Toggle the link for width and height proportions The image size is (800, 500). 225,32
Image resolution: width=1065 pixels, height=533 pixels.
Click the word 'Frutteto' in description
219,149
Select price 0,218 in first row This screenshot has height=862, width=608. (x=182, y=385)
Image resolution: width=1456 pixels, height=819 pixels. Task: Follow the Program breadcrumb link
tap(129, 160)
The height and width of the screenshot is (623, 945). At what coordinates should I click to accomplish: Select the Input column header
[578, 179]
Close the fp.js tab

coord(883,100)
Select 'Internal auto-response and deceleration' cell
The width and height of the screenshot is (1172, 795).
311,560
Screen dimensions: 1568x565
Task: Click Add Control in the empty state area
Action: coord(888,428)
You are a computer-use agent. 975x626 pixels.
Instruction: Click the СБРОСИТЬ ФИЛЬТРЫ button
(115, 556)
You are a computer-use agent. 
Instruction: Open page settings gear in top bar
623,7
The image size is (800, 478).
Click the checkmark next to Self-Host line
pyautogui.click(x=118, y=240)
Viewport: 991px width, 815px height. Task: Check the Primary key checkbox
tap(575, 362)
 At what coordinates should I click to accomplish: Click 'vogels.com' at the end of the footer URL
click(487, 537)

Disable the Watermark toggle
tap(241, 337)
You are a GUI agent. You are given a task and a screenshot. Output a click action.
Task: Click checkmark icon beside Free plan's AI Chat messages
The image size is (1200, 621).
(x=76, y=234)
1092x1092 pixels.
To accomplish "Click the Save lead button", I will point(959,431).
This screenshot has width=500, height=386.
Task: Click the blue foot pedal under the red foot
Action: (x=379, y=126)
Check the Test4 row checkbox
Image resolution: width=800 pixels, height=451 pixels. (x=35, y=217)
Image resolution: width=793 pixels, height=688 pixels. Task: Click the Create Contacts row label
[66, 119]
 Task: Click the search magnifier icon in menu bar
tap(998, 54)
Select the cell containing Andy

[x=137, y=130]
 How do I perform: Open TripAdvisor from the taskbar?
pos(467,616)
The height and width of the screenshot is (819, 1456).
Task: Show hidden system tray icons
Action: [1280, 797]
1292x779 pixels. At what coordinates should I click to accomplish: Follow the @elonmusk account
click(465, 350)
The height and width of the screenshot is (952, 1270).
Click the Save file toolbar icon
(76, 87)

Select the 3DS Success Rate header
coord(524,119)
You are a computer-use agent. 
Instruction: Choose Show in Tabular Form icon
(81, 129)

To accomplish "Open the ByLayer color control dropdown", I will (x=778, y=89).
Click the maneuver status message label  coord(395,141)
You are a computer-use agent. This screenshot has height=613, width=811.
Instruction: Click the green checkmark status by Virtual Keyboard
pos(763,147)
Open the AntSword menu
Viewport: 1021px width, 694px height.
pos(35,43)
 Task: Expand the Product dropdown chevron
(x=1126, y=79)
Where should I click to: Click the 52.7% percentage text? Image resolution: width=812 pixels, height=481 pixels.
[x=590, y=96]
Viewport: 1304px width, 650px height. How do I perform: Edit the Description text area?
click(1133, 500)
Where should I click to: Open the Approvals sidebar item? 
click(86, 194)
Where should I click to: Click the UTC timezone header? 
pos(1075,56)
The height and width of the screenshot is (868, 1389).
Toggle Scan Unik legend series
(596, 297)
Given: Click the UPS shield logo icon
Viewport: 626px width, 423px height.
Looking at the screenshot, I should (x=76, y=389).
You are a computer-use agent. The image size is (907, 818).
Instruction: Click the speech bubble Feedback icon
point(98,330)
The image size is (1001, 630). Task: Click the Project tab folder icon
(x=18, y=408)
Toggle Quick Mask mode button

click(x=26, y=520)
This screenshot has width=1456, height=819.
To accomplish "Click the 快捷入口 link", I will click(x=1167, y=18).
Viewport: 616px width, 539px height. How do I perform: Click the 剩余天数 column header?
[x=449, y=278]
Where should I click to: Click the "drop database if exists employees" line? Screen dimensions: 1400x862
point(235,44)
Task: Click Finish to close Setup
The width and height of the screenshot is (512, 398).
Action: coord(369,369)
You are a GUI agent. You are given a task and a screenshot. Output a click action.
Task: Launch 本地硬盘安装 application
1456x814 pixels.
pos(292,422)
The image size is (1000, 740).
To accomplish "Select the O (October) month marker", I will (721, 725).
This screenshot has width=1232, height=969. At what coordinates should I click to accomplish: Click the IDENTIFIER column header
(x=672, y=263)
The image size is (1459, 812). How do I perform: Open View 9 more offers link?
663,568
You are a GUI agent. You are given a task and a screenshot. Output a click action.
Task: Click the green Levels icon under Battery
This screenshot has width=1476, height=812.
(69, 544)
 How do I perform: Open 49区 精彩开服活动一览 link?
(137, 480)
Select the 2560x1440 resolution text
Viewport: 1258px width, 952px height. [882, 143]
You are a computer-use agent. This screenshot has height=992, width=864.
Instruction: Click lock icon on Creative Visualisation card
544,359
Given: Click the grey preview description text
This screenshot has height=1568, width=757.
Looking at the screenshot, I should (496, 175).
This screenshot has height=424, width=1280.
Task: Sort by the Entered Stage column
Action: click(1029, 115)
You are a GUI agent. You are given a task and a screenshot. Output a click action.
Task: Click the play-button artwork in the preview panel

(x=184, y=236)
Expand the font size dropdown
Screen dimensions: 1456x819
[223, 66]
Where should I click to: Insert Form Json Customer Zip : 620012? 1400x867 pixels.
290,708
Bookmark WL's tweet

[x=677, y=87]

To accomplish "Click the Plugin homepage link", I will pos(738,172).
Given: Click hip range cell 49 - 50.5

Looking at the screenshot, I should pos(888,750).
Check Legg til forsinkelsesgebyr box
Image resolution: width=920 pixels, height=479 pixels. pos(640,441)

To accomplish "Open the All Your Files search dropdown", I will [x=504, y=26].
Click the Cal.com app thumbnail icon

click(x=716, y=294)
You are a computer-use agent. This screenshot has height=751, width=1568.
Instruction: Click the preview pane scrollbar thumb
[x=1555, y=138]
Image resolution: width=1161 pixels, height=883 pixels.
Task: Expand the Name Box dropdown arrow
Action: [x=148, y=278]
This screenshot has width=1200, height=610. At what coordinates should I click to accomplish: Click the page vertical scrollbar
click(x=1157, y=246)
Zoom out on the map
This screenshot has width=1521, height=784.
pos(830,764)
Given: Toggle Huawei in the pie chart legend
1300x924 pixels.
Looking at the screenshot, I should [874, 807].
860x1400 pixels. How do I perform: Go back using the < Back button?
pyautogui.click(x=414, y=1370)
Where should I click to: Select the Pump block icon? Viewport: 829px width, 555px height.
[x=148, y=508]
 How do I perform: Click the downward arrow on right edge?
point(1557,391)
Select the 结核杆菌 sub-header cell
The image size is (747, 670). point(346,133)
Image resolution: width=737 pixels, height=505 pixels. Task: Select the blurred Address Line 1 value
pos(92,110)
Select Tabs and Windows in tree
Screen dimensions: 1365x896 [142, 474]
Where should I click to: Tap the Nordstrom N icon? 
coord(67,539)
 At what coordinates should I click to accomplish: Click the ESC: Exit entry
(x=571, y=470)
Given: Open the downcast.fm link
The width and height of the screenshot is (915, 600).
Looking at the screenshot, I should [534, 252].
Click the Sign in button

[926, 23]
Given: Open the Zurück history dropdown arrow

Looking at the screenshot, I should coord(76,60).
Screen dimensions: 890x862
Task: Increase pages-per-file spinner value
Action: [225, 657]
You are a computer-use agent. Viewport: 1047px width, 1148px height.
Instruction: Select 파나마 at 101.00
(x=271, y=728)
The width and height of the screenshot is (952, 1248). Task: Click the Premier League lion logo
======
WHAT YOU NEED TO DO: What is needed is the data above, output in full and exactly as it stands.

SOLUTION TO THIS PROBLEM:
Toggle the link for width and height proportions The image size is (800, 500). 225,32
Image resolution: width=1065 pixels, height=533 pixels.
Click the word 'Frutteto' in description
219,149
Select price 0,218 in first row This screenshot has height=862, width=608. (x=182, y=385)
Image resolution: width=1456 pixels, height=819 pixels. Task: Follow the Program breadcrumb link
tap(129, 160)
The height and width of the screenshot is (623, 945). At what coordinates should I click to accomplish: Select the Input column header
[578, 179]
Close the fp.js tab

coord(883,100)
Select 'Internal auto-response and deceleration' cell
The width and height of the screenshot is (1172, 795).
311,560
Screen dimensions: 1568x565
Task: Click Add Control in the empty state area
Action: coord(888,428)
You are a computer-use agent. 975x626 pixels.
Instruction: Click the СБРОСИТЬ ФИЛЬТРЫ button
(115, 556)
You are a computer-use agent. 
Instruction: Open page settings gear in top bar
623,7
The image size is (800, 478).
Click the checkmark next to Self-Host line
pyautogui.click(x=118, y=240)
Viewport: 991px width, 815px height. Task: Check the Primary key checkbox
tap(575, 362)
 At what coordinates should I click to accomplish: Click 'vogels.com' at the end of the footer URL
click(487, 537)

Disable the Watermark toggle
tap(241, 337)
You are a GUI agent. You are given a task and a screenshot. Output a click action.
Task: Click checkmark icon beside Free plan's AI Chat messages
The image size is (1200, 621).
(x=76, y=234)
1092x1092 pixels.
To accomplish "Click the Save lead button", I will point(959,431).
This screenshot has width=500, height=386.
Task: Click the blue foot pedal under the red foot
Action: (x=379, y=126)
Check the Test4 row checkbox
Image resolution: width=800 pixels, height=451 pixels. (x=35, y=217)
Image resolution: width=793 pixels, height=688 pixels. Task: Click the Create Contacts row label
[66, 119]
 Task: Click the search magnifier icon in menu bar
tap(998, 54)
Select the cell containing Andy

[x=137, y=130]
 How do I perform: Open TripAdvisor from the taskbar?
pos(467,616)
The height and width of the screenshot is (819, 1456).
Task: Show hidden system tray icons
Action: [1280, 797]
1292x779 pixels. At what coordinates should I click to accomplish: Follow the @elonmusk account
click(465, 350)
The height and width of the screenshot is (952, 1270).
Click the Save file toolbar icon
(76, 87)

Select the 3DS Success Rate header
coord(524,119)
You are a computer-use agent. 
Instruction: Choose Show in Tabular Form icon
(81, 129)

To accomplish "Open the ByLayer color control dropdown", I will (x=778, y=89).
Click the maneuver status message label  coord(395,141)
You are a computer-use agent. This screenshot has height=613, width=811.
Instruction: Click the green checkmark status by Virtual Keyboard
pos(763,147)
Open the AntSword menu
Viewport: 1021px width, 694px height.
pos(35,43)
 Task: Expand the Product dropdown chevron
(x=1126, y=79)
Where should I click to: Click the 52.7% percentage text? Image resolution: width=812 pixels, height=481 pixels.
[x=590, y=96]
Viewport: 1304px width, 650px height. How do I perform: Edit the Description text area?
click(1133, 500)
Where should I click to: Open the Approvals sidebar item? 
click(86, 194)
Where should I click to: Click the UTC timezone header? 
pos(1075,56)
The height and width of the screenshot is (868, 1389).
Toggle Scan Unik legend series
(596, 297)
Given: Click the UPS shield logo icon
Viewport: 626px width, 423px height.
Looking at the screenshot, I should (x=76, y=389).
You are a computer-use agent. The image size is (907, 818).
Instruction: Click the speech bubble Feedback icon
point(98,330)
The image size is (1001, 630). Task: Click the Project tab folder icon
(x=18, y=408)
Toggle Quick Mask mode button

click(x=26, y=520)
This screenshot has width=1456, height=819.
To accomplish "Click the 快捷入口 link", I will click(x=1167, y=18).
Viewport: 616px width, 539px height. How do I perform: Click the 剩余天数 column header?
[x=449, y=278]
Where should I click to: Click the "drop database if exists employees" line? Screen dimensions: 1400x862
point(235,44)
Task: Click Finish to close Setup
The width and height of the screenshot is (512, 398).
Action: coord(369,369)
You are a GUI agent. You are given a task and a screenshot. Output a click action.
Task: Launch 本地硬盘安装 application
1456x814 pixels.
pos(292,422)
The image size is (1000, 740).
To accomplish "Select the O (October) month marker", I will (721, 725).
This screenshot has width=1232, height=969. At what coordinates should I click to accomplish: Click the IDENTIFIER column header
(x=672, y=263)
The image size is (1459, 812). How do I perform: Open View 9 more offers link?
663,568
You are a GUI agent. You are given a task and a screenshot. Output a click action.
Task: Click the green Levels icon under Battery
This screenshot has width=1476, height=812.
(69, 544)
 How do I perform: Open 49区 精彩开服活动一览 link?
(137, 480)
Select the 2560x1440 resolution text
Viewport: 1258px width, 952px height. [882, 143]
You are a computer-use agent. This screenshot has height=992, width=864.
Instruction: Click lock icon on Creative Visualisation card
544,359
Given: Click the grey preview description text
This screenshot has height=1568, width=757.
Looking at the screenshot, I should (496, 175).
This screenshot has height=424, width=1280.
Task: Sort by the Entered Stage column
Action: click(1029, 115)
You are a GUI agent. You are given a task and a screenshot. Output a click action.
Task: Click the play-button artwork in the preview panel

(x=184, y=236)
Expand the font size dropdown
Screen dimensions: 1456x819
[223, 66]
Where should I click to: Insert Form Json Customer Zip : 620012? 1400x867 pixels.
290,708
Bookmark WL's tweet

[x=677, y=87]

To accomplish "Click the Plugin homepage link", I will pos(738,172).
Given: Click hip range cell 49 - 50.5

Looking at the screenshot, I should pos(888,750).
Check Legg til forsinkelsesgebyr box
Image resolution: width=920 pixels, height=479 pixels. pos(640,441)

To accomplish "Open the All Your Files search dropdown", I will [x=504, y=26].
Click the Cal.com app thumbnail icon

click(x=716, y=294)
You are a computer-use agent. This screenshot has height=751, width=1568.
Instruction: Click the preview pane scrollbar thumb
[x=1555, y=138]
Image resolution: width=1161 pixels, height=883 pixels.
Task: Expand the Name Box dropdown arrow
Action: [x=148, y=278]
This screenshot has width=1200, height=610. At what coordinates should I click to accomplish: Click the page vertical scrollbar
click(x=1157, y=246)
Zoom out on the map
This screenshot has width=1521, height=784.
pos(830,764)
Given: Toggle Huawei in the pie chart legend
1300x924 pixels.
Looking at the screenshot, I should [874, 807].
860x1400 pixels. How do I perform: Go back using the < Back button?
pyautogui.click(x=414, y=1370)
Where should I click to: Select the Pump block icon? Viewport: 829px width, 555px height.
[x=148, y=508]
 How do I perform: Click the downward arrow on right edge?
point(1557,391)
Select the 结核杆菌 sub-header cell
The image size is (747, 670). point(346,133)
Image resolution: width=737 pixels, height=505 pixels. Task: Select the blurred Address Line 1 value
pos(92,110)
Select Tabs and Windows in tree
Screen dimensions: 1365x896 [142, 474]
Where should I click to: Tap the Nordstrom N icon? 
coord(67,539)
 At what coordinates should I click to accomplish: Click the ESC: Exit entry
(x=571, y=470)
Given: Open the downcast.fm link
The width and height of the screenshot is (915, 600).
Looking at the screenshot, I should [534, 252].
Click the Sign in button

[926, 23]
Given: Open the Zurück history dropdown arrow

Looking at the screenshot, I should coord(76,60).
Screen dimensions: 890x862
Task: Increase pages-per-file spinner value
Action: [225, 657]
You are a computer-use agent. Viewport: 1047px width, 1148px height.
Instruction: Select 파나마 at 101.00
(x=271, y=728)
The width and height of the screenshot is (952, 1248). Task: Click the Premier League lion logo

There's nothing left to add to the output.